### [WORK INSTRUCTION]
Reproduce all the entries exactly and keep the pictures out.

(Stored records)
###
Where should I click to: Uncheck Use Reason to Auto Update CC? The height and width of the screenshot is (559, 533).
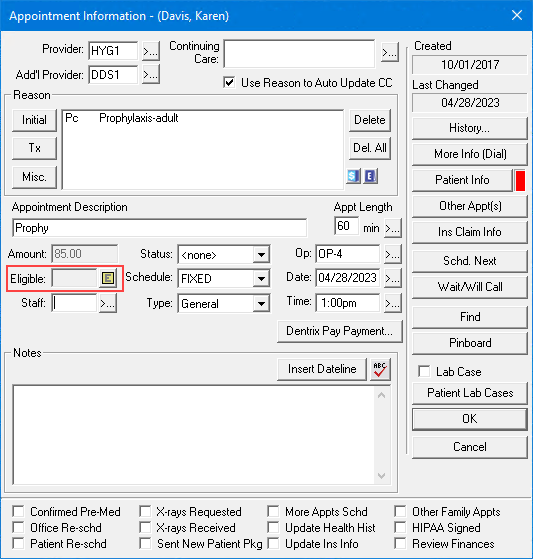click(x=229, y=83)
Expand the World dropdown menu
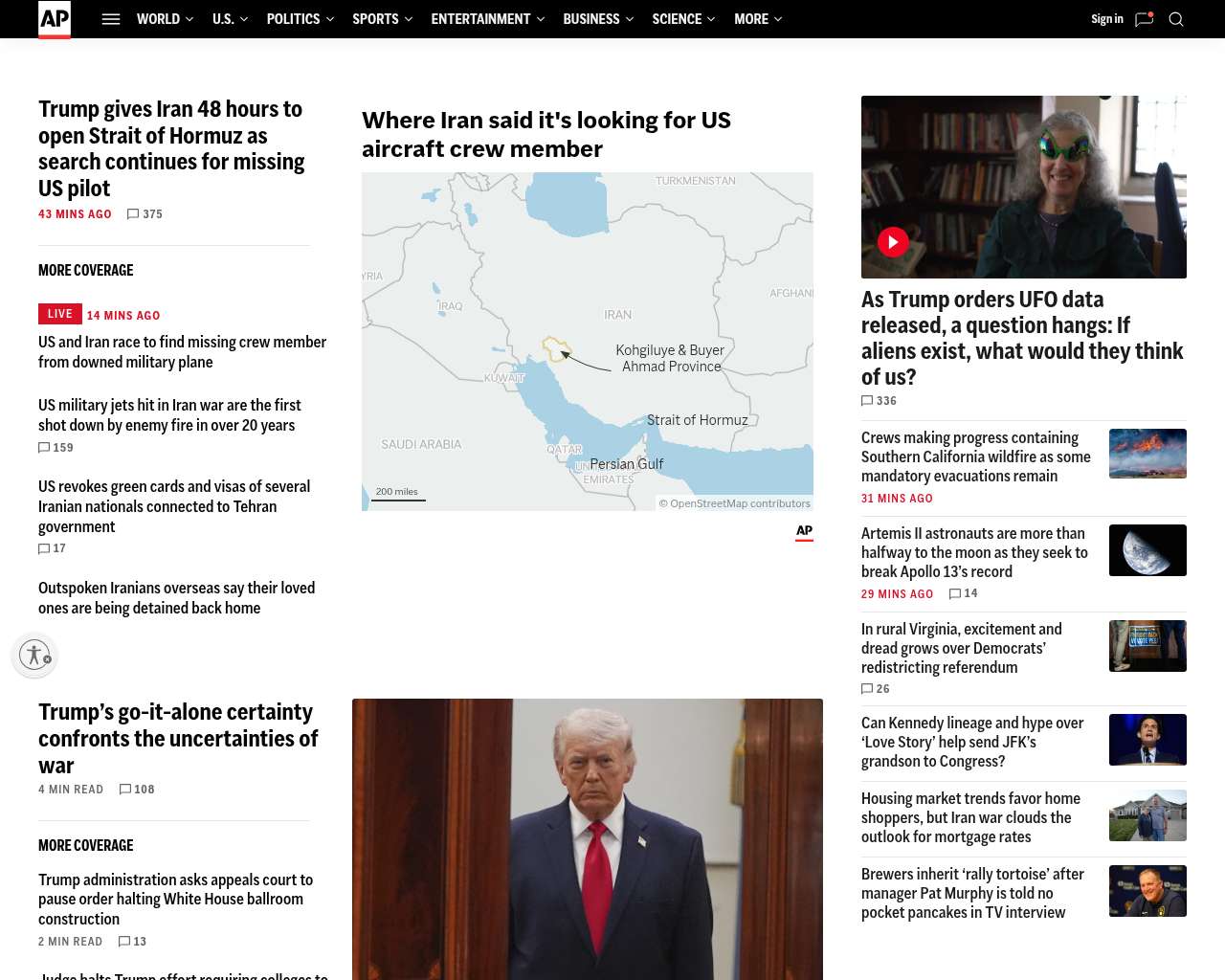Image resolution: width=1225 pixels, height=980 pixels. [x=165, y=19]

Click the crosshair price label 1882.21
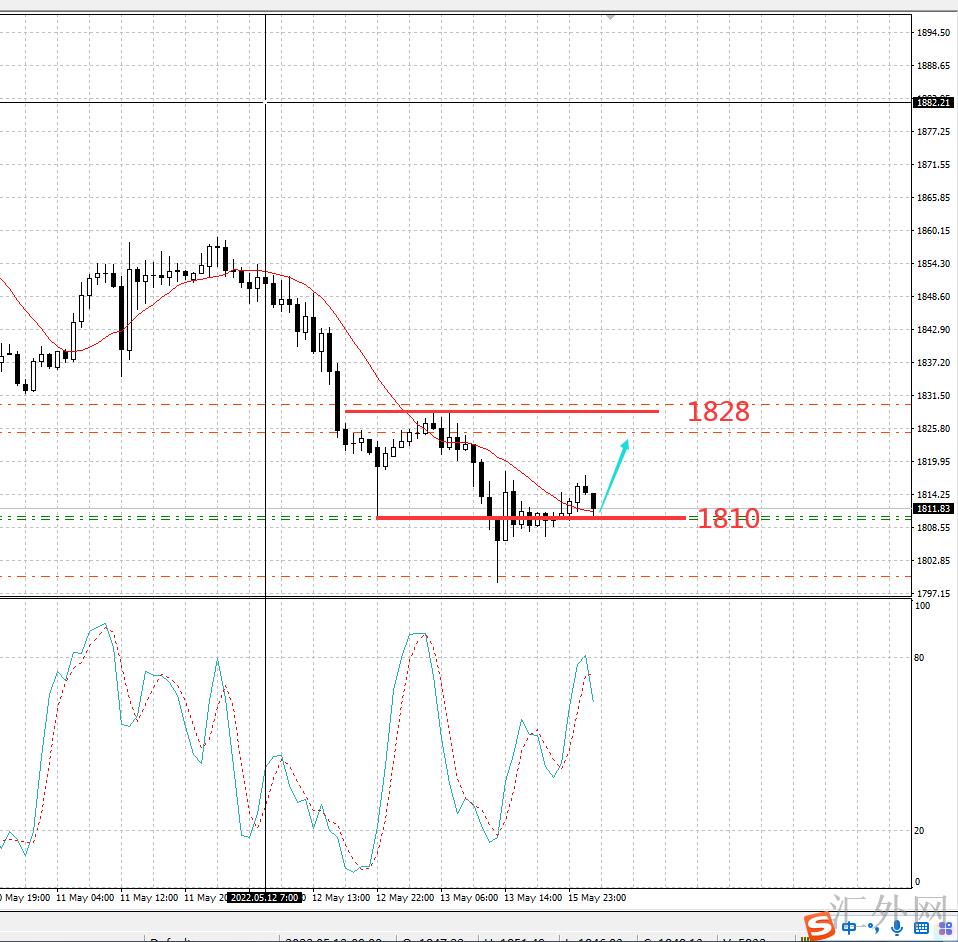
###
### [EXERCISE RESPONSE]
Where should I click to: Uncheck Use Reason to Auto Update CC? The height and width of the screenshot is (559, 533).
click(x=229, y=83)
Expand the World dropdown menu
Image resolution: width=1225 pixels, height=980 pixels. [x=165, y=19]

Click the crosshair price label 1882.21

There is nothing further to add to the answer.